Looking back to an earlier time in his career, Townsend said that when he was a company commander he answered to one person – the battalion commander.
Even if the battalion S4 called own and said they wanted an equipment inventory done because the division G4 is calling for this, it didn’t necessarily change his schedule.
“That’s nice to know but it’s not on my training calendar this week so I’ll get to it when I get to it,” Townsend said.
And his battalion commander supported adhering to that schedule.
A basic change is for higher-level leaders, especially at the general level and above, to stop filling the schedules of their subordinates for them.
Townsend wants to see unit leaders filling their own “white space” on a schedule.
Some of that was necessary as the Army had to free up manpower for recent wars and create “turnkey training” where a cookie cutter approach was used and a whole support system put in place to feed, clothe, house and model training as a unit pushed out the door to combat.
“They go through this hamster wheel, then they’re ready for their next deployment,” Townsend said. “We sort of forgot how much leader development is deciding what to do for yourself.”
Now commanders will need to figure out a lot of that on their own and be as expeditionary as possible in their thinking, training and behaviors.
The simplest version of it is to push aside the non-combat essentials such as giving commanders the discretion for whether to conduct safety briefings or instead use valuable time in the day for combat specific training.
That emerged from Army Secretary Mark Esper’s memo that removed many of the mandatory, non-combat training requirements.

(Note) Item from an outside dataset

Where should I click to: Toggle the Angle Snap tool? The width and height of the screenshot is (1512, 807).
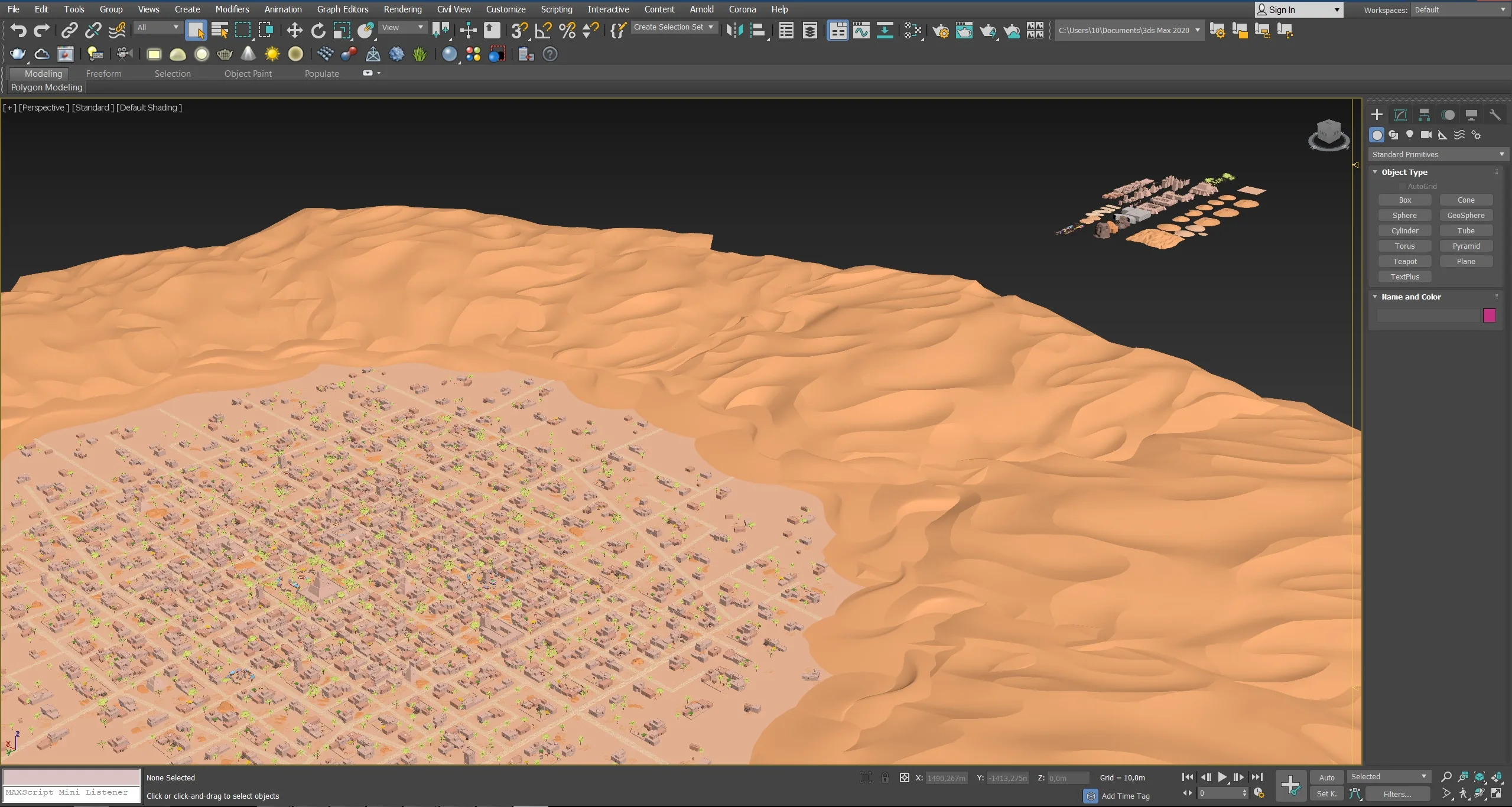(x=543, y=30)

But as Townsend talked to troop and battery level commanders in the field, he soon learned that what’s said and what’s believed can be vastly different.

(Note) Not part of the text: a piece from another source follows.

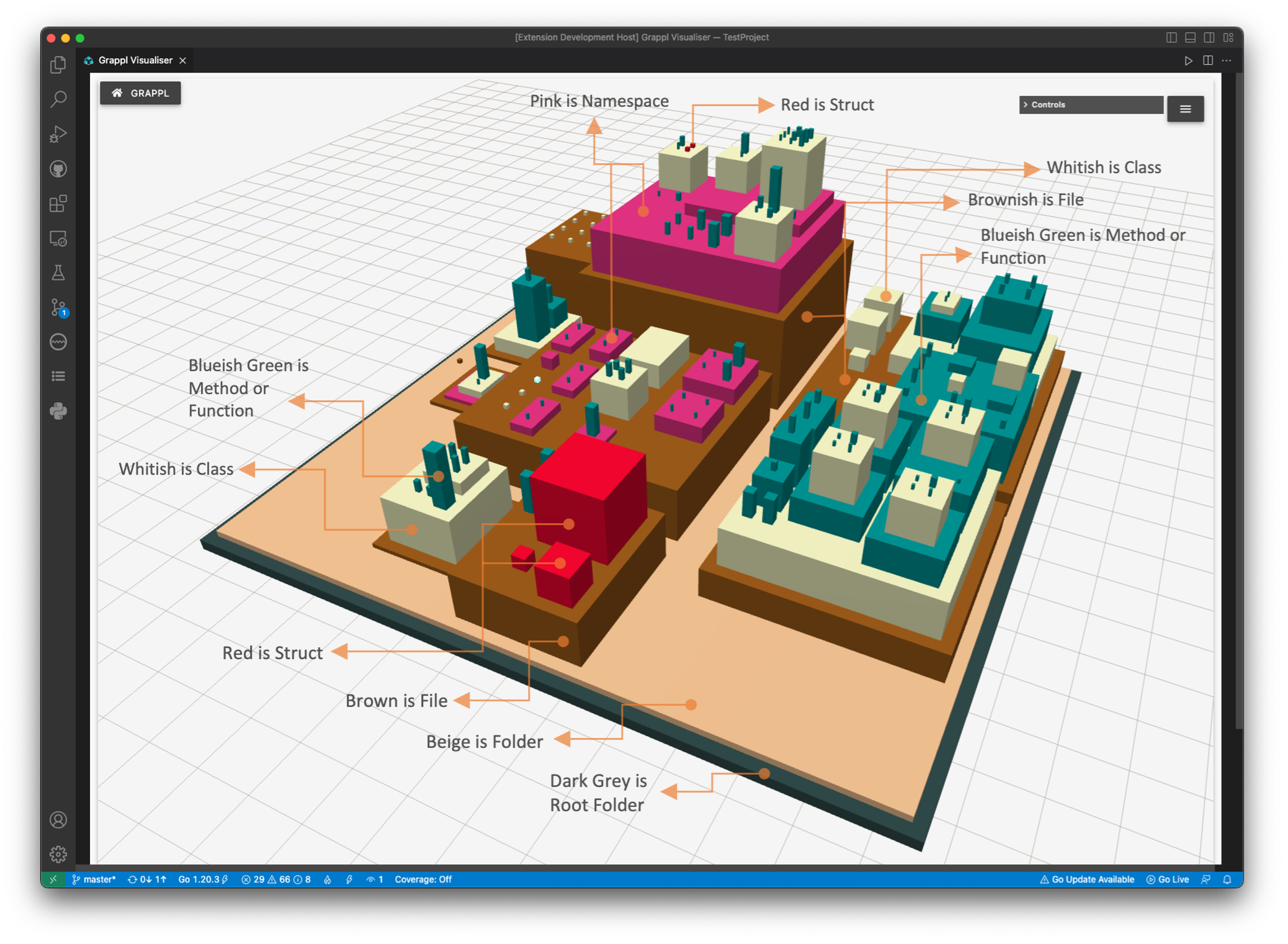The height and width of the screenshot is (944, 1288).
Task: Open the Extensions view
Action: (58, 204)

“They didn’t believe it,” Townsend said.
The response he got was that leaders at those levels and lower knew what mission command was, taking decisive action and prudent risk, but they didn’t really buy it when they were being told to execute it.
And a lot of that will flow from the combat training centers such as NTC and the Joint Readiness Training Center at Fort Polk, Louisiana, Townsend said.

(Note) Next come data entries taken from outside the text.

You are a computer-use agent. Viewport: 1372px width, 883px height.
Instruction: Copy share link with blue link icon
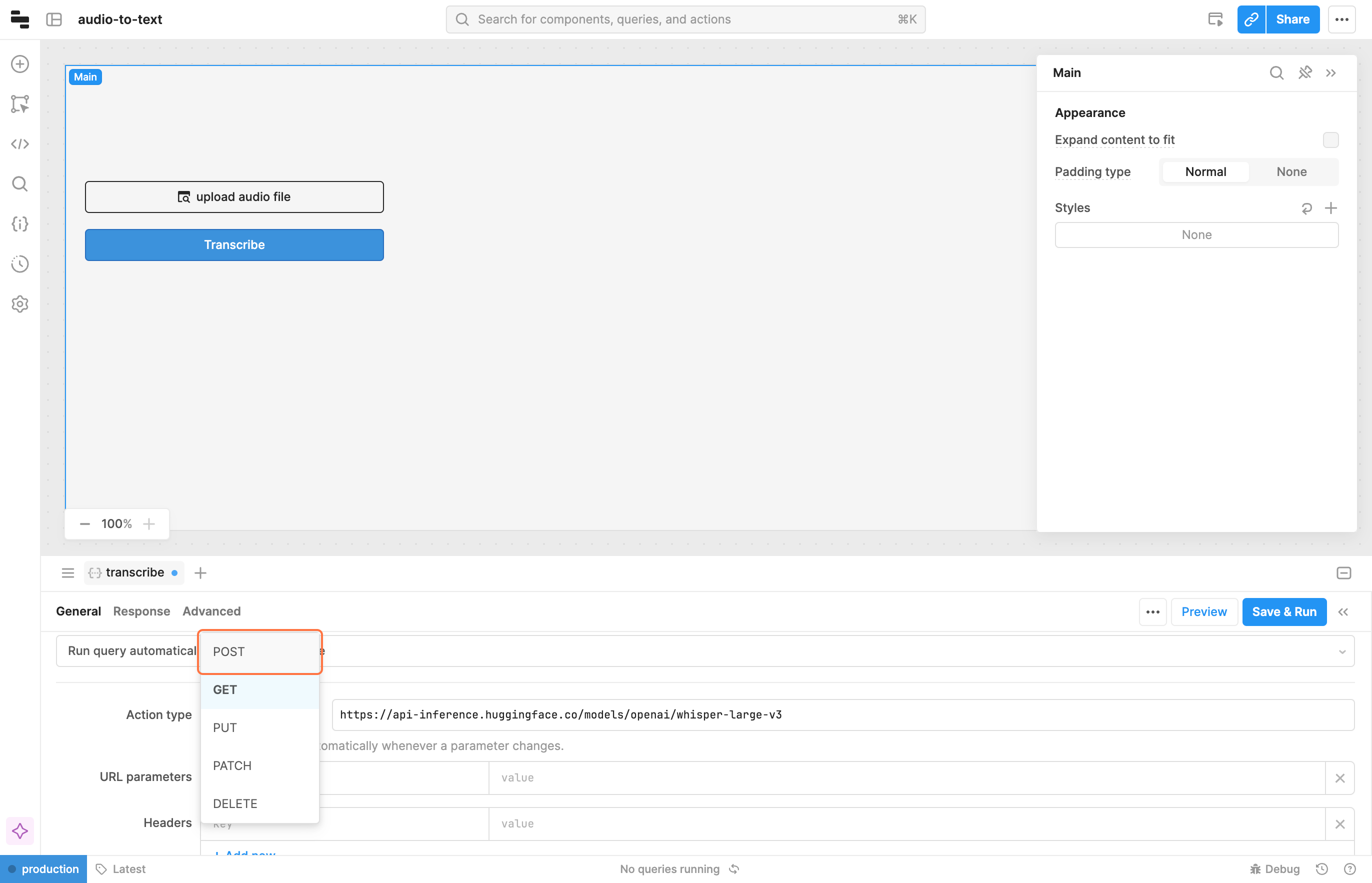[x=1250, y=20]
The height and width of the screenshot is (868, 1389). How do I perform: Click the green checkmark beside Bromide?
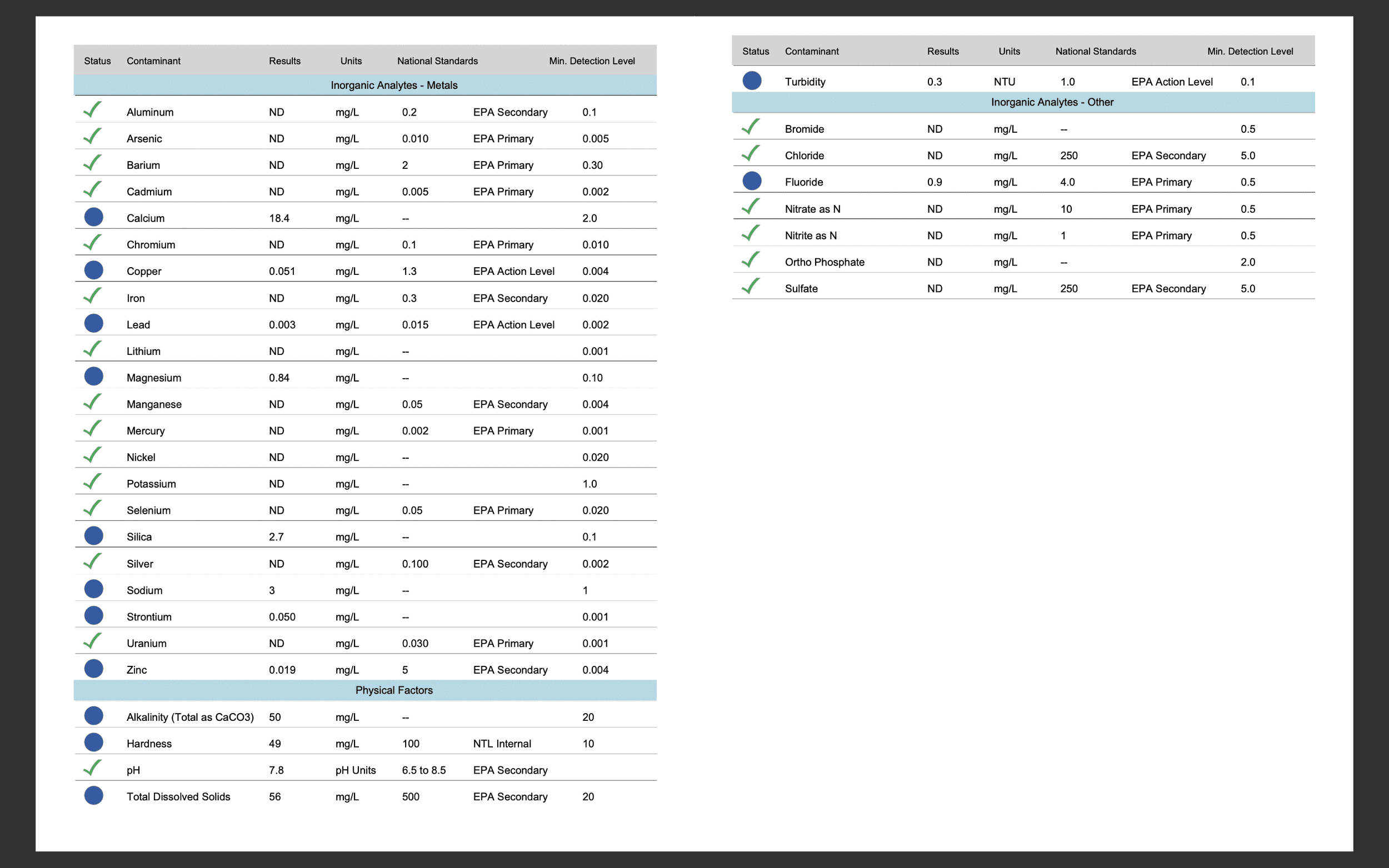(751, 127)
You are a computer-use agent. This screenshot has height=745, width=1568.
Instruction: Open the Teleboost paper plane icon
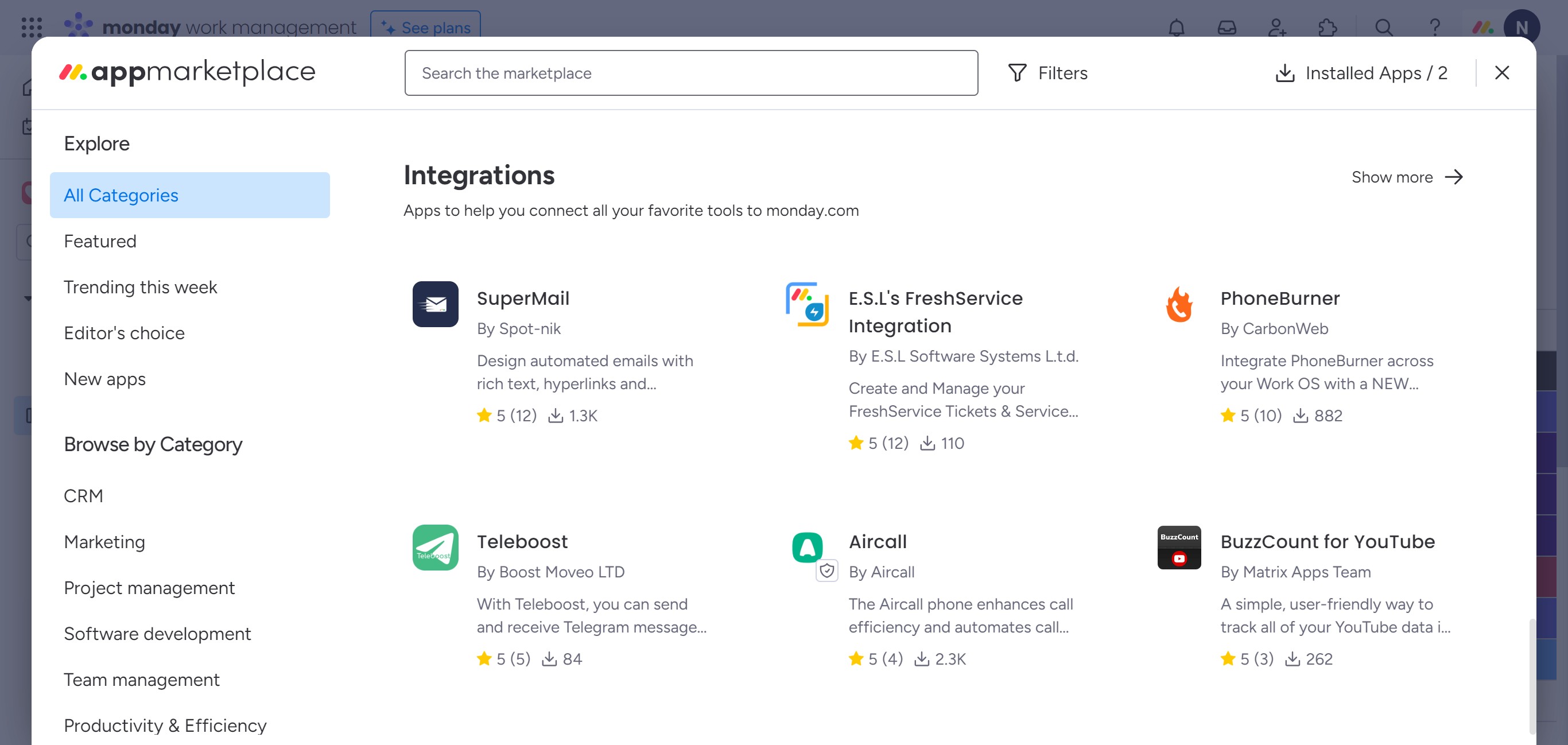(x=435, y=547)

“We’re going to expect more from our CTCs, which will backwards evolve and affect home station training,” he said.
Much of that is simplifying how commanders issue orders.
The general said much of the time a commander should just issue an operations order and let their subordinates go from there.
“Provide just enough information but not too much,” he said. “Just enough direction but not too much.”
He has a vision for how that home station training works. If the battalion is headed to the field for two weeks, then at least three days of that exercise should be devoted to squad training. The squad leaders brief the platoon and company commanders on what they need, and that gets resourced and executed.
“You’ll see the higher-level events will be better,” Townsend said.
The four-star has seen improvement in the past two to four years, especially at the combat training centers.
“Our sparring partner is bigger and badder than they’ve ever been,” Townsend said.
And at his level, Lombardo is seeing the effects of changes on both ends.
They’ve seen units be able to jump a brigade combat team’s battalion command post 90 to 120 times in a rotation. And cut down that jump time from 18 hours down to just over three hours.
That’s largely a function of having each of the 10 battalions in a BCT rotation jumping their command post every other day for weeks on end.
Some of that is shrinking down to the essentials. Instead of three computer screens, use one. Make a three- day supply fit on one truck where in the past a tactical operations center took multiple busloads of gear to stand up, he said.